» **STATED GOAL 1**: Quote the passage from the Wen-Ho Lee timeline below, starting with "March 99 Lee" and going on through "ongoing criminal investigations.".

» **SOURCE EXCERPT**:

▶

23 Dec 98 Lee took polygraph administered by DOE contractor. [p. 26]

23 Dec 98 Lee is moved by LANL to position without access to classified information, a step FBI Director Freeh had said could be taken in August 1997. [p. 26]

early 99 FBI begins preliminary inquiries into other suspects as urged by OIPR in 1997. [p. 19]

10 Feb 99 Lee took an FBI polygraph on questions related to espionage. [p. 26]

6 Mar 99 New York Times published article detailing alleged theft of nuclear secrets from LANL. [p. 26]

8 Mar 99 Wen-Ho Lee fired by DOE, more than 18 months after FBI first told DOE that there was no longer any investigative reason to allow the espionage suspect to remain in place. [p. 26]

March 99 Lee consented to FBI search of office and computer. [p. 27]

Apr 99 FBI begins discussing Rule 41 criminal search warrant with DOJ's Criminal Division. [pp. 27-28]

7-8 Apr 99 FBI staff informally raised question of seeking FISA warrant with OIPR staff. FBI drafted, but did not transmit formal request to OIPR. [pp. 28-29]

9 Apr 99 FBI obtained criminal warrant to search Lee's house. Search conducted next day. [p. 28]


 

Notes

1. Prior to its release in unclassified form, this document was reviewed by the Department of Justice and the Department of Energy in order to ensure compliance with applicable laws and regulations regarding the disclosure of classified information and in order to prevent the compromise of ongoing criminal investigations.

◀

» **STATED GOAL 2**: In the rows below, find every one that contains the string "Nous" and copy each such row. Match case exactly.

» **Stored data**:
▶

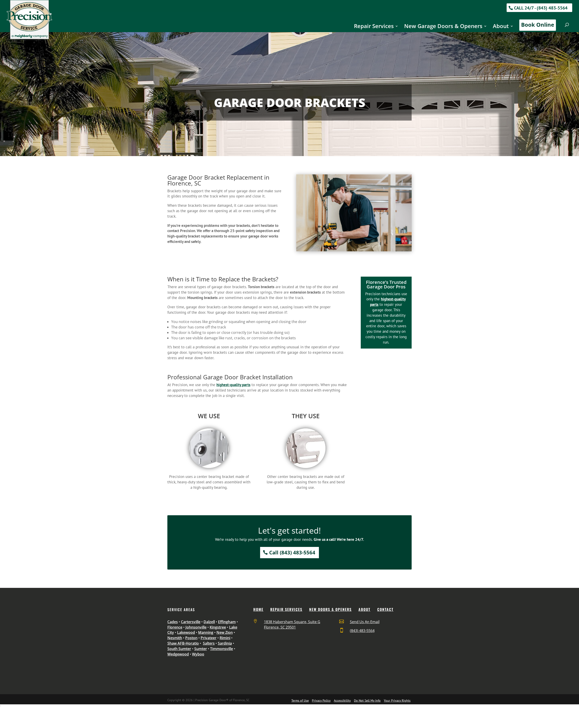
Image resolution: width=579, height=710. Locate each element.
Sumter (200, 648)
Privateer (208, 637)
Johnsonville (195, 627)
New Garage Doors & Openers (443, 27)
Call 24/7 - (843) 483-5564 (540, 8)
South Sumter (179, 648)
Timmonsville (221, 648)
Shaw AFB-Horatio (183, 643)
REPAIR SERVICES (286, 609)
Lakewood (186, 632)
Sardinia (225, 643)
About (501, 27)
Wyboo (198, 654)
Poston (191, 637)
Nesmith (174, 637)
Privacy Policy (321, 700)
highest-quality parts (233, 384)
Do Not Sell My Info (367, 700)
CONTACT (385, 609)
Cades (172, 621)
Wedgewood (178, 654)
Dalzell (209, 621)
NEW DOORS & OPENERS (330, 609)
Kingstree (218, 627)
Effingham (227, 621)
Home (258, 609)
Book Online (537, 24)
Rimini (225, 637)
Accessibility (342, 700)
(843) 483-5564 (362, 630)
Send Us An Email (365, 621)
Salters (209, 643)
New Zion (224, 632)
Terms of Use (300, 700)
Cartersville (190, 621)
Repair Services (374, 27)
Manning (205, 632)
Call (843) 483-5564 (292, 552)
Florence (174, 627)
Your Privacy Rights (397, 700)
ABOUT (364, 609)
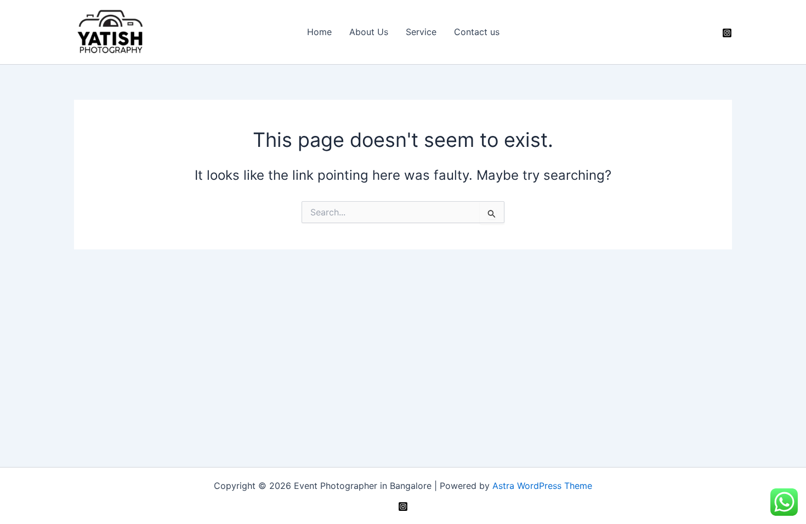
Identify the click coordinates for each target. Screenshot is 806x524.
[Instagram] (727, 33)
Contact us (477, 31)
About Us (368, 31)
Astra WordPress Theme (542, 485)
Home (319, 31)
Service (421, 31)
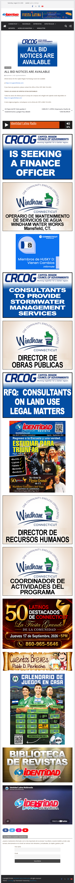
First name (18, 847)
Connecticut (12, 24)
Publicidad (8, 67)
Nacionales (26, 24)
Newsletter (41, 28)
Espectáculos (49, 24)
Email (16, 853)
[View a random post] (70, 26)
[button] (18, 24)
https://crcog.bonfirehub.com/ (15, 83)
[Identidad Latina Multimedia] (5, 26)
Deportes (11, 28)
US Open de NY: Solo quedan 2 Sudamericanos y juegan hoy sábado (17, 110)
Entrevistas (37, 24)
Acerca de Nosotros (25, 28)
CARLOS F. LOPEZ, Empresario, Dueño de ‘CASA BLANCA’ (56, 110)
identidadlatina (22, 75)
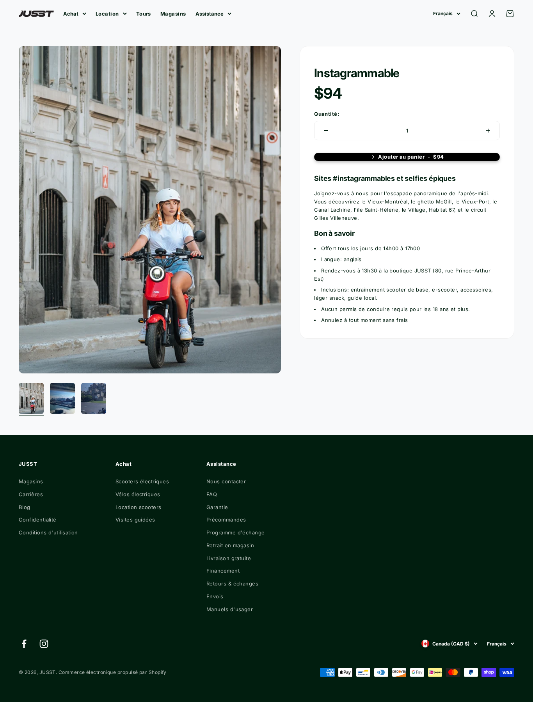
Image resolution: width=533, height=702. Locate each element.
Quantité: (326, 113)
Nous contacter (226, 481)
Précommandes (226, 519)
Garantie (217, 507)
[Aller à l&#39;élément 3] (93, 399)
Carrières (31, 494)
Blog (24, 507)
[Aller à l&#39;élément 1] (31, 399)
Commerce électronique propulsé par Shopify (113, 672)
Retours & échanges (232, 583)
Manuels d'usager (229, 609)
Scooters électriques (142, 481)
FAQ (211, 494)
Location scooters (138, 507)
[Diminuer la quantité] (325, 130)
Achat (70, 14)
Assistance (209, 14)
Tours (143, 14)
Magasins (173, 14)
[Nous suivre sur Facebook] (24, 643)
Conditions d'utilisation (48, 532)
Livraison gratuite (228, 558)
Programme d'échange (235, 532)
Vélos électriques (137, 494)
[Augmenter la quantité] (488, 130)
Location (107, 14)
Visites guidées (135, 519)
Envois (215, 596)
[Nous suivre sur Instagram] (44, 643)
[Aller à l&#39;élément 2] (62, 399)
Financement (223, 571)
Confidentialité (38, 519)
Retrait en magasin (230, 545)
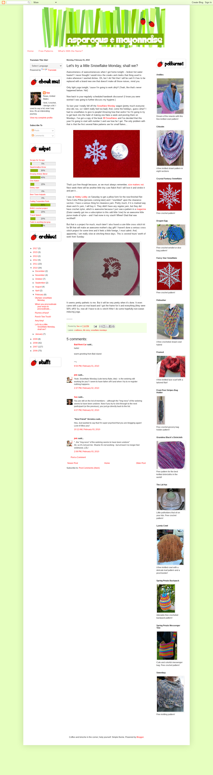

◀

» **OUTPUT 1**:
March 99 Lee consented to FBI search of office and computer. [p. 27]

Apr 99 FBI begins discussing Rule 41 criminal search warrant with DOJ's Criminal Division. [pp. 27-28]

7-8 Apr 99 FBI staff informally raised question of seeking FISA warrant with OIPR staff. FBI drafted, but did not transmit formal request to OIPR. [pp. 28-29]

9 Apr 99 FBI obtained criminal warrant to search Lee's house. Search conducted next day. [p. 28]


 

Notes

1. Prior to its release in unclassified form, this document was reviewed by the Department of Justice and the Department of Energy in order to ensure compliance with applicable laws and regulations regarding the disclosure of classified information and in order to prevent the compromise of ongoing criminal investigations.

» **OUTPUT 2**:
Nous contacter (226, 481)
[Nous suivre sur Facebook] (24, 643)
[Nous suivre sur Instagram] (44, 643)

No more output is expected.